Selected text —
# a2 headliner question



## jettaway91 (Dec 14, 2000)

i picked up new fabric the other day, after taking down the old material i noticed that there are a couple cracks (not surprised). This was gonna be a DIY project, but after reading up it seems as though people are recommending a shop do this. 
So my question... will the cracks around the sunroof crank stop a shop from working on this? It is to the point where the clips closest to the windshield are shot. thanks guys. 
PS i also heard that mk3 headliners fit mk2, is this true?


----------



## [email protected] (Apr 23, 2001)

*Re: a2 headliner question (jettaway91)*


_Quote, originally posted by *jettaway91* »_
So my question... will the cracks around the sunroof crank stop a shop from working on this? It is to the point where the clips closest to the windshield are shot. thanks guys. 
PS i also heard that mk3 headliners fit mk2, is this true?

First of all, you can still repair the headliner panel before you recover it. If you have all of the original pieces, you can use a fiberglass repair kit to patch the panel on the "other" side. I had to do this on my GTI, and it worked fine.

Work to complete —
1 - Decide whether each statement below agrees with the headliner thread. Answer yes or no for each and quote the words that settle it.
(a) The original poster first meant to do the work without a shop.
(b) The reply says a cracked panel has to be replaced rather than fixed.
(c) The person replying used a fiberglass repair kit on a Jetta.
2 - Using the headliner thread, answer these questions:
(a) Which clips are described as shot?
(b) On which side of the panel does the reply suggest applying the patch?
(c) Headliners from which generation are said to fit the mk2?
3 - Reproduce the stretch of the headliner thread from "## jettaway91 (Dec" through "shop do this." word for word.

Dataset content —

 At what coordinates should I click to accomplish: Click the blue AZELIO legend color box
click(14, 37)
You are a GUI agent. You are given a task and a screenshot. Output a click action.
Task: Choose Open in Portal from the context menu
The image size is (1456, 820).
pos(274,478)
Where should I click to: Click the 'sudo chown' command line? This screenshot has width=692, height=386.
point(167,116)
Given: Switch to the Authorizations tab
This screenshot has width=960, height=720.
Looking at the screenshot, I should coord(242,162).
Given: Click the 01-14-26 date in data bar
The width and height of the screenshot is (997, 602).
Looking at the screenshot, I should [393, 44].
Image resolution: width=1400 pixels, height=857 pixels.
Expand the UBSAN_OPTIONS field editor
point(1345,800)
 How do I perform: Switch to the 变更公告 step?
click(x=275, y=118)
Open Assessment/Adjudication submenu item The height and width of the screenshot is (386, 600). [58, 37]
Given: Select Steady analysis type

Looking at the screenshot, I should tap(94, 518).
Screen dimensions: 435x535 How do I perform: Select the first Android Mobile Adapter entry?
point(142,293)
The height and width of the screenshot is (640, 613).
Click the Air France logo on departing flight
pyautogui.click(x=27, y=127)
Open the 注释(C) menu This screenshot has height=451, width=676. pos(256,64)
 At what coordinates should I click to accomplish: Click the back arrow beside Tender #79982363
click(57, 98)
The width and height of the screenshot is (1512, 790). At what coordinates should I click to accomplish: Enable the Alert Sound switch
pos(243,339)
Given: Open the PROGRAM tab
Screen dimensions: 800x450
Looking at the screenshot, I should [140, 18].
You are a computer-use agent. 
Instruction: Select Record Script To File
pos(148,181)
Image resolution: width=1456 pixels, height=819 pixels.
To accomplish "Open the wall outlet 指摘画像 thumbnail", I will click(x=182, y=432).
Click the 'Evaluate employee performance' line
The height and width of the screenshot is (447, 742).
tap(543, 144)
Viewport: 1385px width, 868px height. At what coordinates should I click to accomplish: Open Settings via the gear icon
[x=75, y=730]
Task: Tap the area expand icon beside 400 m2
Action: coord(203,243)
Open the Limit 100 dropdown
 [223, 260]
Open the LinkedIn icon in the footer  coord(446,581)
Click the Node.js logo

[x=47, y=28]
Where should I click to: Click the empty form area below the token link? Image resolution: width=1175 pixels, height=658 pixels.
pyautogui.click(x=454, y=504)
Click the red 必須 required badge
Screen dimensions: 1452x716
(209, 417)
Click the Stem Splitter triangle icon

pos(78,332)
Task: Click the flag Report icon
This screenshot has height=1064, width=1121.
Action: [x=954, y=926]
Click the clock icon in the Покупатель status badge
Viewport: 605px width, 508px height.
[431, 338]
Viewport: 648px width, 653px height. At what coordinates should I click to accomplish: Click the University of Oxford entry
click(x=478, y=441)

Task answers —
1 -
(a) Yes: "This was gonna be a DIY project"
(b) No: "you can still repair the headliner panel before you recover it"
(c) No: "I had to do this on my GTI"

2 -
(a) The clips closest to the windshield
(b) The "other" side
(c) The mk3

3 -
## jettaway91 (Dec 14, 2000)

i picked up new fabric the other day, after taking down the old material i noticed that there are a couple cracks (not surprised). This was gonna be a DIY project, but after reading up it seems as though people are recommending a shop do this.